Se intentan generar nuevos canales a través de los cuales lo “político” se “socializa” y lo “social” se “politiza”, ligando las demandas y reivindicaciones del movimiento popular y sus múltiples expresiones al funcionamiento de las instituciones estatales, de todas ellas: desde las Escuelas hasta el Poder Ejecutivo, e inclusive, el Poder Judicial.
No se trata esto de un estudio exhaustivo, pero vale hacer una somera enumeración de novedades que traen los nuevos vientos del Bicentenario. Incluso el movimiento cooperativo en su Propuesta para Refundar la Nación hizo aportes en este sentido. Veamos algunos ejemplos concretos y posibles.

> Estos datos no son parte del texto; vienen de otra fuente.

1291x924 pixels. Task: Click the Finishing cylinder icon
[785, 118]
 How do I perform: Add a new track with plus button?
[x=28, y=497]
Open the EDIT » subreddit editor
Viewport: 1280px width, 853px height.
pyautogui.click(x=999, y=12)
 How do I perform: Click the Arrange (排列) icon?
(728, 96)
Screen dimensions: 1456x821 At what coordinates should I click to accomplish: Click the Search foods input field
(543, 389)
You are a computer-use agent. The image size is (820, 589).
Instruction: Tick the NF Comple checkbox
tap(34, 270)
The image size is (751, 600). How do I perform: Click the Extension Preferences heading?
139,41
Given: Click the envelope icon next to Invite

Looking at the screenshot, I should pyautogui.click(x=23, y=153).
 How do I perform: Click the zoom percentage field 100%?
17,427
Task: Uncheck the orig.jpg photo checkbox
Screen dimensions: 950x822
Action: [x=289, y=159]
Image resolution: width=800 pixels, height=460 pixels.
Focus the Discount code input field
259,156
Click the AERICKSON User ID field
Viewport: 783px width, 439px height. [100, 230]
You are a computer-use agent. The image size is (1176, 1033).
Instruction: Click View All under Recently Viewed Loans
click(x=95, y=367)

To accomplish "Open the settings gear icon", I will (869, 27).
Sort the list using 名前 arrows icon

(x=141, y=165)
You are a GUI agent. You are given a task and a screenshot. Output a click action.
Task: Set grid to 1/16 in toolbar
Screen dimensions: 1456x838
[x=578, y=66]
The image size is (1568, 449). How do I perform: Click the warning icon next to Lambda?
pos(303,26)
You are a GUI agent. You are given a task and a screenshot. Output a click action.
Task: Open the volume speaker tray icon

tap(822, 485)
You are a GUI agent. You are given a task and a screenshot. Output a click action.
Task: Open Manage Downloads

El gobierno de las empresas públicas por representantes del Estado, de los trabajadores y de los usuarios conforma una nueva forma de gestión de lo público. La instalación de mecanismos de participación directa y semidirecta, como la consulta popular, el referendo, la iniciativa popular o la revocatoria de mandato son mecanismos de profundización de la democracia.
En Bolivia, la nueva Constitución establece cupos del 50 por ciento de género en el Poder Ejecutivo y en el Legislativo. Si una cámara quiere obturar el tratamiento de un tema, se prevé la posibilidad de convocar en veinte días una asamblea de diputados y senadores para que traten el tema en cuestión. Y si se registran en el Congreso Boliviano seis ausencias seguidas u once anuales sin justificación, el legislador pierde su banca.
Podríamos pensar, en este sentido y resumiendo, en tres tácticas simultáneas para “democratizar la política”. En primer lugar, la democratización de las viejas instituciones heredadas de los aparatos estatales nacionales. Allí se incorporarían a los órganos de decisión y de ejecución representaciones sociales de los actores afectados por las decisiones a tomar. Lo que proponemos para la gestión de las empresas públicas desde el movimiento cooperativo es un ejemplo. Pensar el lugar que docentes, estudiantes y comunidades territoriales pueden tener en el sistema educativo es otro caso posible. O la cogestión de los hospitales y entre hospitales con todos los actores involucrados.
También en la esfera de la producción -como cooperativas y el Estado- pueden pensarse en modelos asociativos. Del mismo modo, debemos incorporar el tema de la participación y sus diferentes mecanismos para abordar el complejo tema de la seguridad en democracia. En segundo lugar, la creación de mecanismos participativos como los ya nombrados (iniciativa popular, referendo, etcétera) Y tercero, la posibilidad de crear nuevas instituciones que den respuesta a las necesidades y demandas que hacen a la creación de un orden social igualitario y con un pueblo protagonista de un destino común y construido colectivamente.
Si democratizar el Estado y expandir/profundizar lo público es un gran problema de la agenda política, el otro es democratizar los partidos políticos. Algunas de estas herramientas se convirtieron en dispositivos de reparto de cargos, con el pragmatismo como hoja de ruta. Muchas de las jóvenes fuerzas políticas emergentes replican prácticas clientelares, internismo, matonismo, fraudes con tanta o más eficiencia que los grandes aparatos. Otras, estamos ensayando caminos de construcción de participación genuina de los miembros del partido y fuertemente articulados con el movimiento social.
Si nos opusimos a la nueva norma no fue sólo por los obstáculos para que los partidos pequeños tengan posibilidades de crecer, sino porque quedaron fuera del debate cuestiones que hacen a la construcción de una democracia sustantiva. De eso se trata. De democratizar la democracia.